Reading KJ Parker’s “Two of Swords” and really loving it. Fantastic dialog, tons of plot twists (almost to the level of Dumas, actually), very interesting world-building, and deep characters. There’s a lot of obscuration of plot elements, which then come back around when you least expect them. (For those who may not know, KJ Parker is the pseudonym Tom Holt uses when writing “regular” fantasy, as opposed to his name-brand comic stuff.)

I'm two thirds of the way through Count Zero now, and I'm hooked. Gibson does a great job organically revealing how the three plot threads tie together, as well as slowly showing how it relates to Neuromancer beyond just the shared setting. And so far, it's a lot easier to follow than Neuromancer was at times. I might grab Mona Lisa Overdrive right away to complete the trilogy.

beanman101283 wrote:

I'm two thirds of the way through Count Zero now, and I'm hooked. Gibson does a great job organically revealing how the three plot threads tie together, as well as slowly showing how it relates to Neuromancer beyond just the shared setting. And so far, it's a lot easier to follow than Neuromancer was at times. I might grab Mona Lisa Overdrive right away to complete the trilogy.

You'll also want to pick up Burning chrome which is a few short stories set in the Sprawl environment.

It includes Johnny Mnemonic which is one of my all time favorites.

tboon wrote:

Of the other Three Musketeers movies I have seen, they are all trash. You would probably like them though.

IMAGE(https://i.kym-cdn.com/photos/images/original/000/316/708/ca1.jpg)

ranalin wrote:
beanman101283 wrote:

I'm two thirds of the way through Count Zero now, and I'm hooked. Gibson does a great job organically revealing how the three plot threads tie together, as well as slowly showing how it relates to Neuromancer beyond just the shared setting. And so far, it's a lot easier to follow than Neuromancer was at times. I might grab Mona Lisa Overdrive right away to complete the trilogy.

You'll also want to pick up Burning chrome which is a few short stories set in the Sprawl environment.

It includes Johnny Mnemonic which is one of my all time favorites.

Thanks, I'll add that to the list!

If you also enjoy fantasy Steven Brust’s The Phoenix Guards is a fun read that the author describes as “a blatant rip-off of The Three Musketeers”. It is set in the world of Vlad Taltos, but works as a standalone read.
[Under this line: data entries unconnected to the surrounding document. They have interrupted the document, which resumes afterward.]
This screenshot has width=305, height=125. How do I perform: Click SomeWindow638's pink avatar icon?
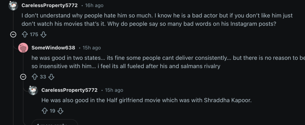pyautogui.click(x=23, y=48)
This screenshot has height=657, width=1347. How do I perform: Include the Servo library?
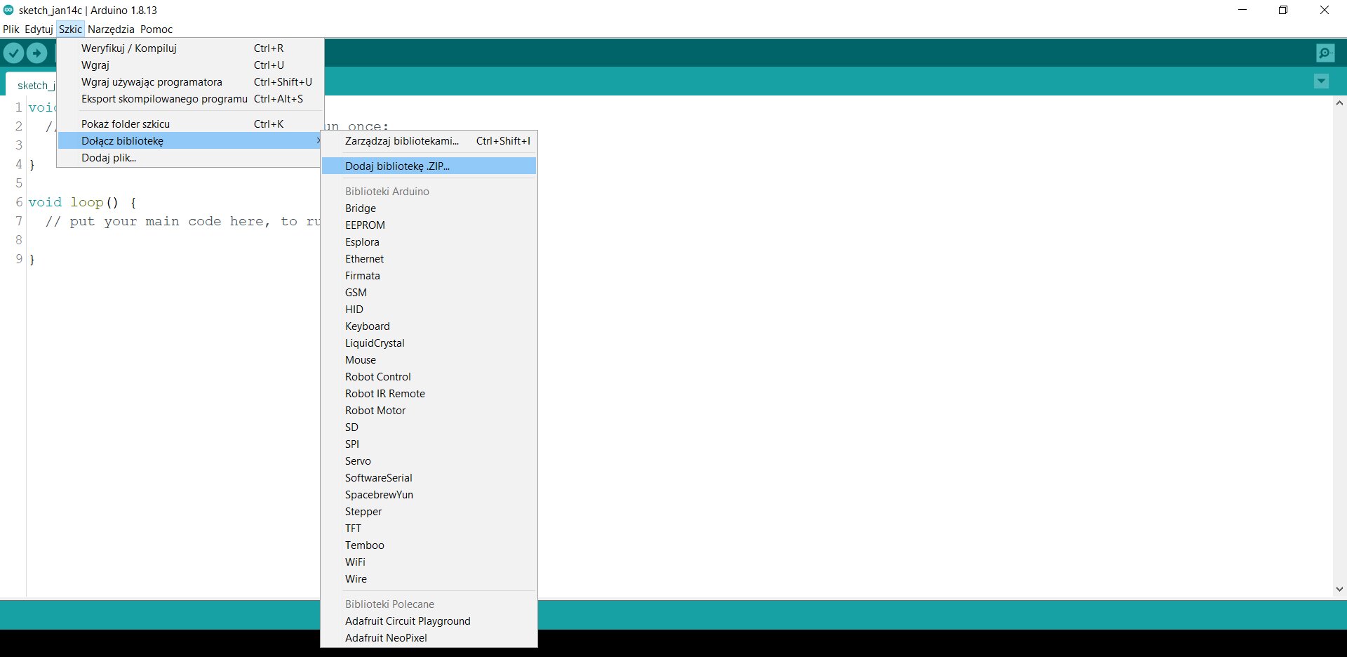pos(358,461)

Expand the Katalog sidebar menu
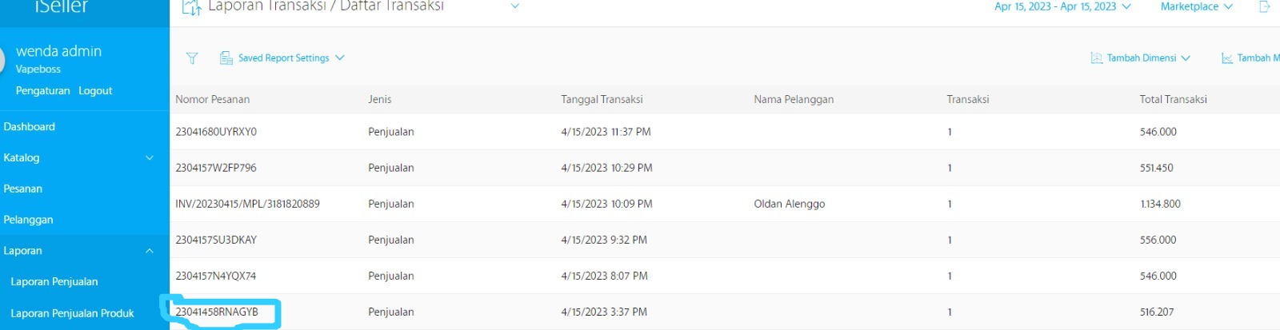(x=149, y=158)
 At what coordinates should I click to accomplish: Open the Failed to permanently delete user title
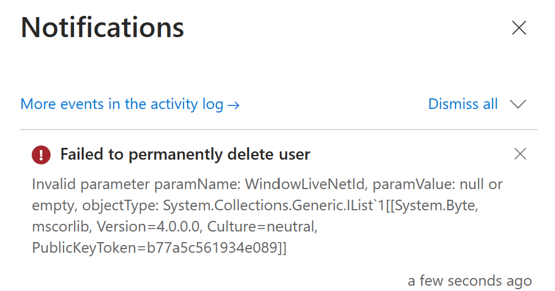click(185, 154)
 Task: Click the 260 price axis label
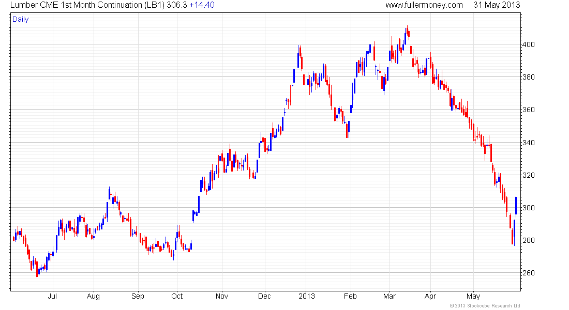click(528, 273)
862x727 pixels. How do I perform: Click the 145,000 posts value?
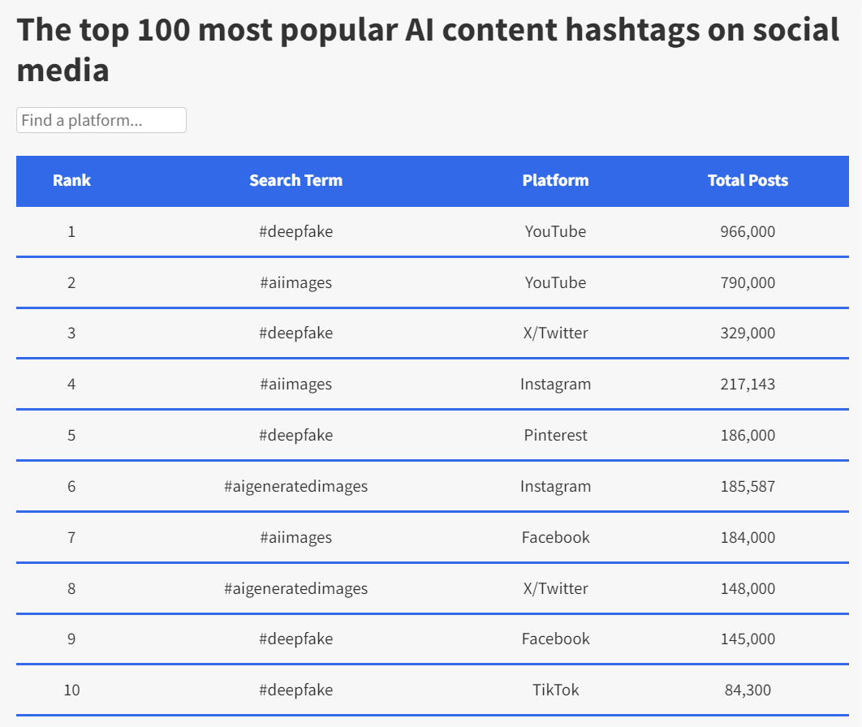click(748, 639)
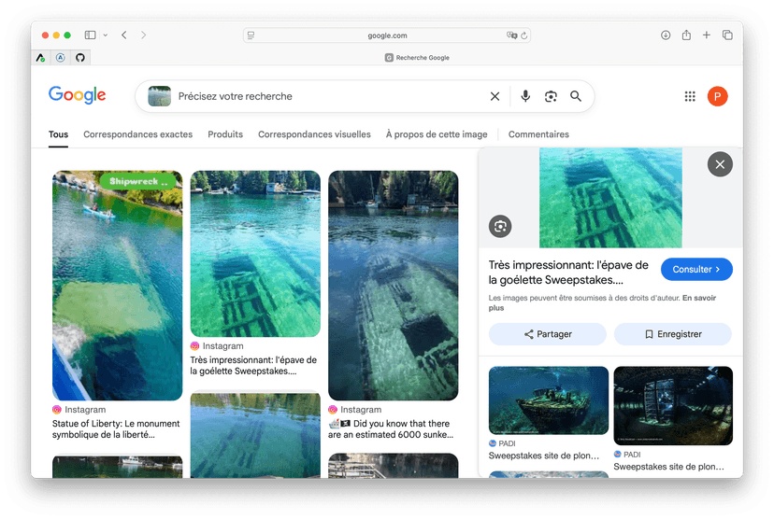
Task: Click the Safari downloads icon
Action: coord(666,35)
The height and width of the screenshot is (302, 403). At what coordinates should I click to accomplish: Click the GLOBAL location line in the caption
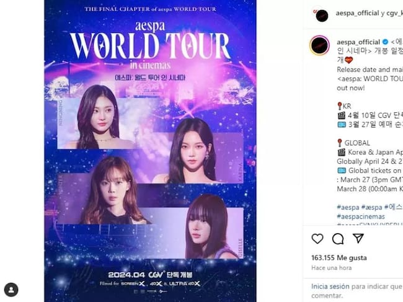(x=353, y=143)

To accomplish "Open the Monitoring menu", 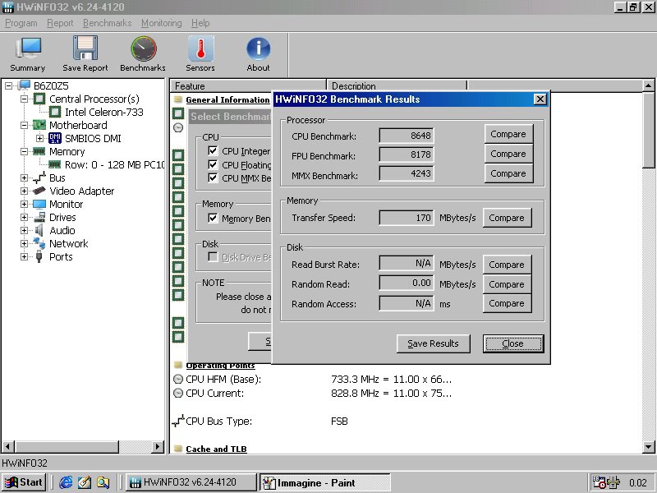I will [x=161, y=23].
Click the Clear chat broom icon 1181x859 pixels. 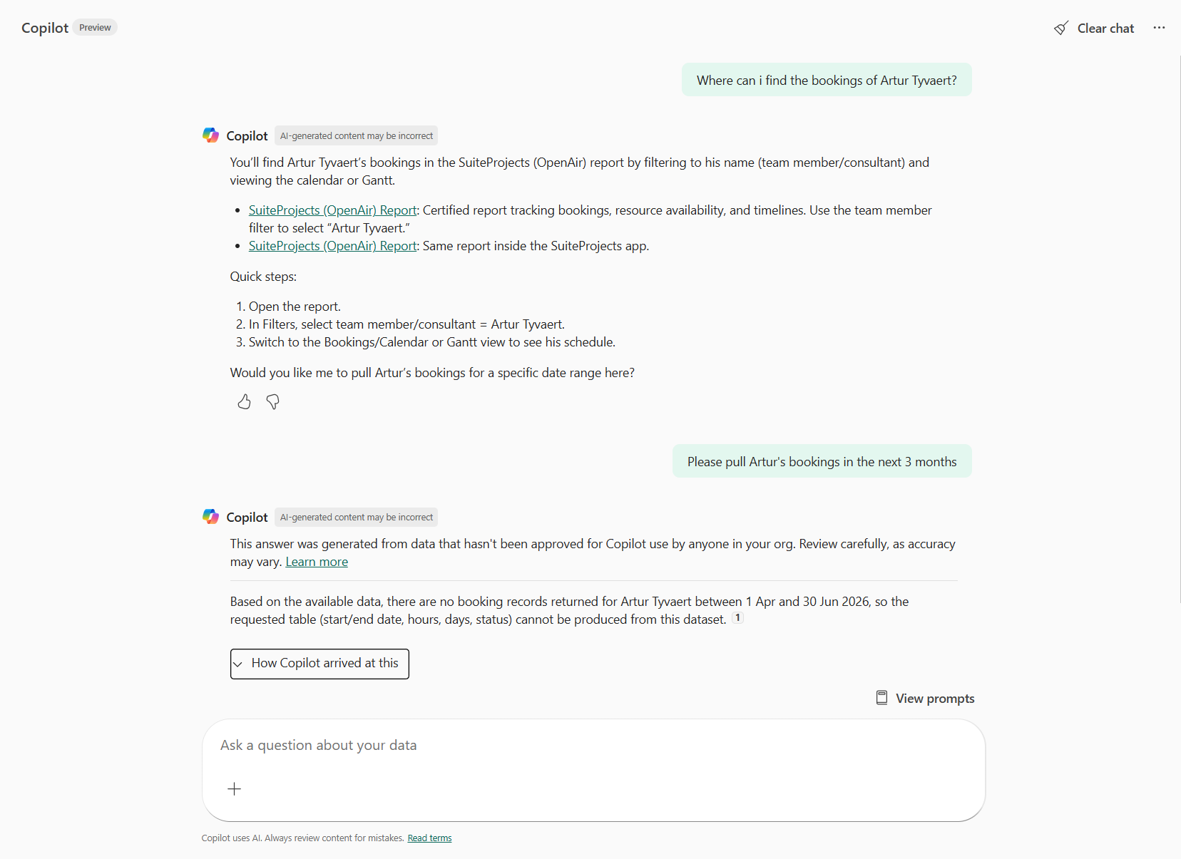[x=1061, y=29]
My copy of Phoenix Guards just arrived today

The Black Count was a fascinating nonfiction book about Dumas’s father...the son of a Haitian slave. Well worth a read!

I'm zipping right through the Alex Verus books by Benedict Jacka. I read the first 4 in about 10 days which is really fast for me. They aren't long but they're not novellas either. There's a wait list for book 5 so I grabbed the audio book with no wait. I hope the reader is good.

Thank you to whomever recommended the series!

Zwickle wrote:

I'm zipping right through the Alex Verus books by Benedict Jacka. I read the first 4 in about 10 days which is really fast for me. They aren't long but they're not novellas either. There's a wait list for book 5 so I grabbed the audio book with no wait. I hope the reader is good.

Thank you to whomever recommended the series!

The narrator I seem to remember is good.

Let's see...here is what I'm currently reading on my Kindle app:

Don Quixote by Cervantes - about halfway through now and still enjoying it!

Constantine the Great by John B. Firth

Essentialism by Greg McKeown

Care of the Soul by Thomas Moore

Interior Castle by Teresa of Avila

I am determined not to read any more fiction until Don Quixote is complete lest I get distracted!

Quintin_Stone wrote:

I have started reading The Three Musketeers. It was a little hard to get into at the beginning, but now I'm really enjoying it. I'll have to watch various movies afterwards to see how they compare to the source. Like, how many Musketeers movies had a tennis scene in them?

I've never watched a single one of the movies, but loved the book! And when you're done with the book, there are a bunch of others in the series that finally end with The Man in the Iron Mask.

Count of Monte Cristo is still my favorite Dumas though!

The Three Musketeers movie versions really depend on what you want. Sword fights? Faithfulness to the story? Excellent portrayal of villains? Each of them has its appeal if you allow for the period in which they were filmed.